Da dicembre 2019 alle attività espositive del Palazzo progettate dal MUSE si sono affiancate alcune esposizioni organizzate dal Mart, nell’ottica di una sempre più serrata collaborazione. Nasce da questo indirizzo culturale l’intento di proseguire insieme nel disegno di rilancio della dimora storica e dei suoi dintorni.

 

Si comincia con la mostra di Steve McCurry, la cui evocativa indagine visiva ha a che fare con le ricerche di entrambi i musei trentini: arte, fotografia, ricerca estetica da un lato; montagna, antropologia, cambiamenti climatici dall’altro.

 

Da un’idea di Vittorio Sgarbi e Gabriele Accornero, la mostra è realizzata con Sudest57, agenzia italiana che rappresanta i maggiori fotografi internazionali. La curano Biba Giacchetti, fondatrice di Sudest57, e Denis Isaia, curatore del Mart.

 

La mostra 

Già solo il viaggiare e approfondire la conoscenza di culture diverse

mi procura gioia e mi dà una carica inesauribile

Steve McCurry

 

A Trento un progetto inedito racconta la straordinaria carriera di Steve McCurry.

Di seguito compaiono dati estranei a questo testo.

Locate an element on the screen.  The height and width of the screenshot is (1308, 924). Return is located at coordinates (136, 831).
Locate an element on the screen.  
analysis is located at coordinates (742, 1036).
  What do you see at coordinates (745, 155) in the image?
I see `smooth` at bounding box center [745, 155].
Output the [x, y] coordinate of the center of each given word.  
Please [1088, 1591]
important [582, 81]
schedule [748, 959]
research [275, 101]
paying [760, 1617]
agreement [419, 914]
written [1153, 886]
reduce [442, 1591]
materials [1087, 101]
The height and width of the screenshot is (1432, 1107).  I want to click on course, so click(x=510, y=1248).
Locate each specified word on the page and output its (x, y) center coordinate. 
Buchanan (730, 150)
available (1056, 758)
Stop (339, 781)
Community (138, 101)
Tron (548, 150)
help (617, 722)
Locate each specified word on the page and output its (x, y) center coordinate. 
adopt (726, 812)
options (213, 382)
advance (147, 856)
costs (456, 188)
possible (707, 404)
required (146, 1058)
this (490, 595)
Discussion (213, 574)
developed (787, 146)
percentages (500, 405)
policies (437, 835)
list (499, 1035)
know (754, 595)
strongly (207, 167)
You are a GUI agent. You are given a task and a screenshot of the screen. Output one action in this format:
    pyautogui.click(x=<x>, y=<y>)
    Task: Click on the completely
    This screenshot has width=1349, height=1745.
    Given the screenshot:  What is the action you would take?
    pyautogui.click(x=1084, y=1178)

Dedicato alle terre e alle genti di montagna, Terre Alte è un viaggio tra le altitudini del mondo. L’Afghanistan, il Tibet, la Mongolia, il Giappone, il Brasile, la Birmania e poi le Filippine, il Marocco, lo Yemen narrano le simbiosi tra popoli, animali e paesaggi secondo la cifra espressiva che ha reso McCurry uno dei fotografi contemporanei più amati.

 

In un percorso su due piani, 130 scatti descrivono il fascino della montagna, la fierezza dei suoi popoli, la struggente bellezza dei suoi paesaggi, l’incanto dei suoi silenzi.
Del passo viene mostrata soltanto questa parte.